Q: What does the FDIC consider when evaluating policies and procedures, sales settings, referrals, and compensation?
A: Pursuant to the FDIC manual, considerations would include the following:
Policies, Procedures and Internal Controls
Consider whether the retail insurance sales program’s policies and procedures include a description of the following elements:
Review the policies and procedures, and through interviews and observation consider the practices of the institution in the following areas:
Is the area in which insurance is sold physically distinct from the area in which retail deposits are taken?
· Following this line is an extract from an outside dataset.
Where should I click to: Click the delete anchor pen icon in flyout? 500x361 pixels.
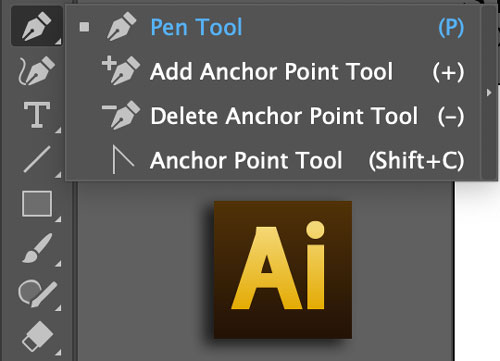tap(121, 115)
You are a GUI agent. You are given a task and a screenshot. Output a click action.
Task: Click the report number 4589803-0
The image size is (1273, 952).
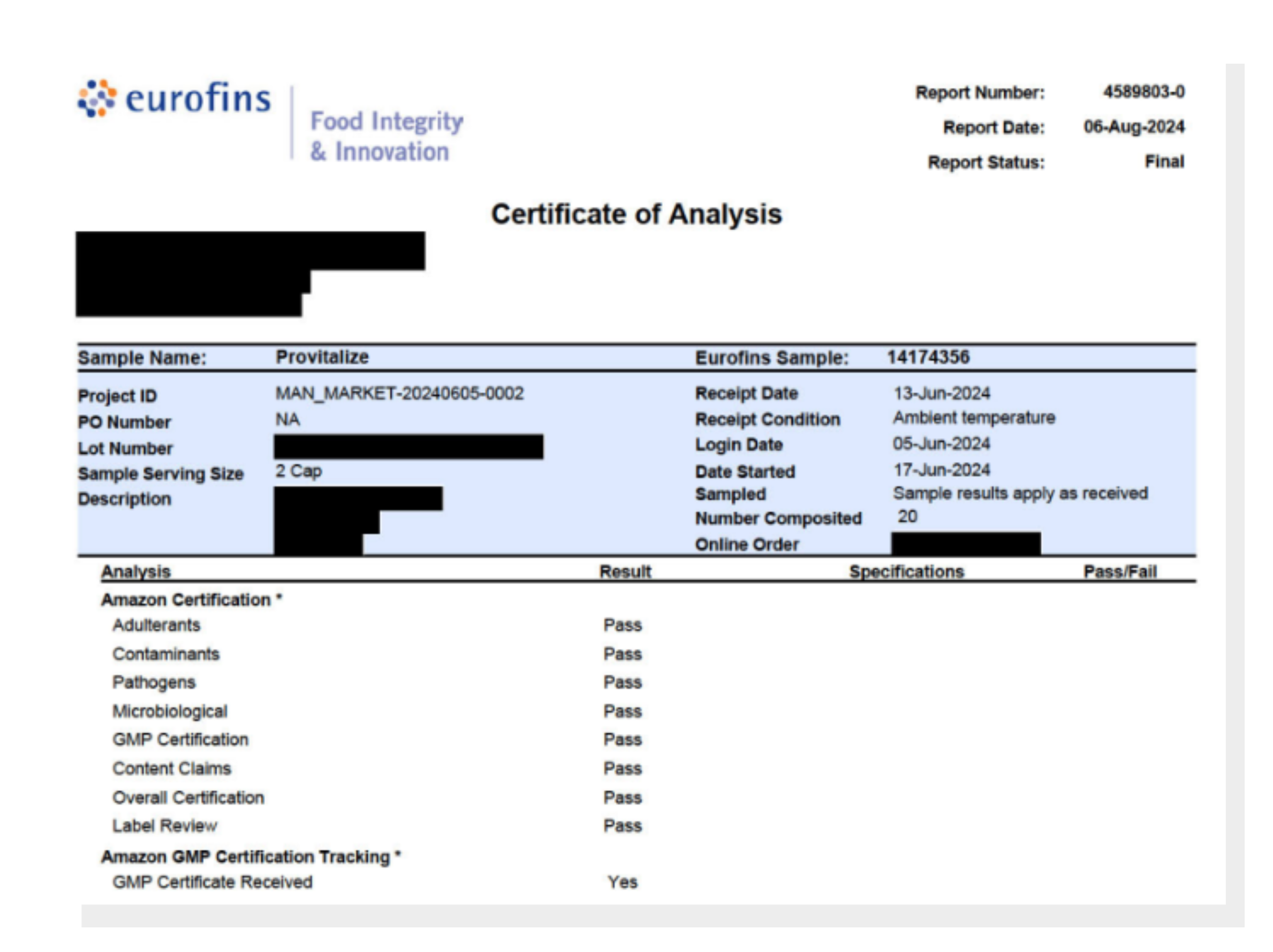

- Employees do not make insurance recommendations, or take orders for insurance products, even if unsolicited, while located in the routine deposit-taking area. (This includes reviewing any prepared scripts on handling deposit customers, or customers whose certificates of deposit are maturing.)
Employees who are not authorized and qualified to sell insurance only make referrals, and do not make insurance recommendations or take orders for insurance products. (This includes reviewing any prepared scripts on referring deposit customers, or customers whose certificates of deposit are maturing.)
- Management and staff (including tellers and receptionists) adhere to part 343 and the institution’s insurance sales policy when making customer referrals.
Compensation to institution employees for customer referrals is a one-time nominal fee of a fixed dollar amount for each referral, and that the compensation is paid regardless of whether the referral results in a transaction.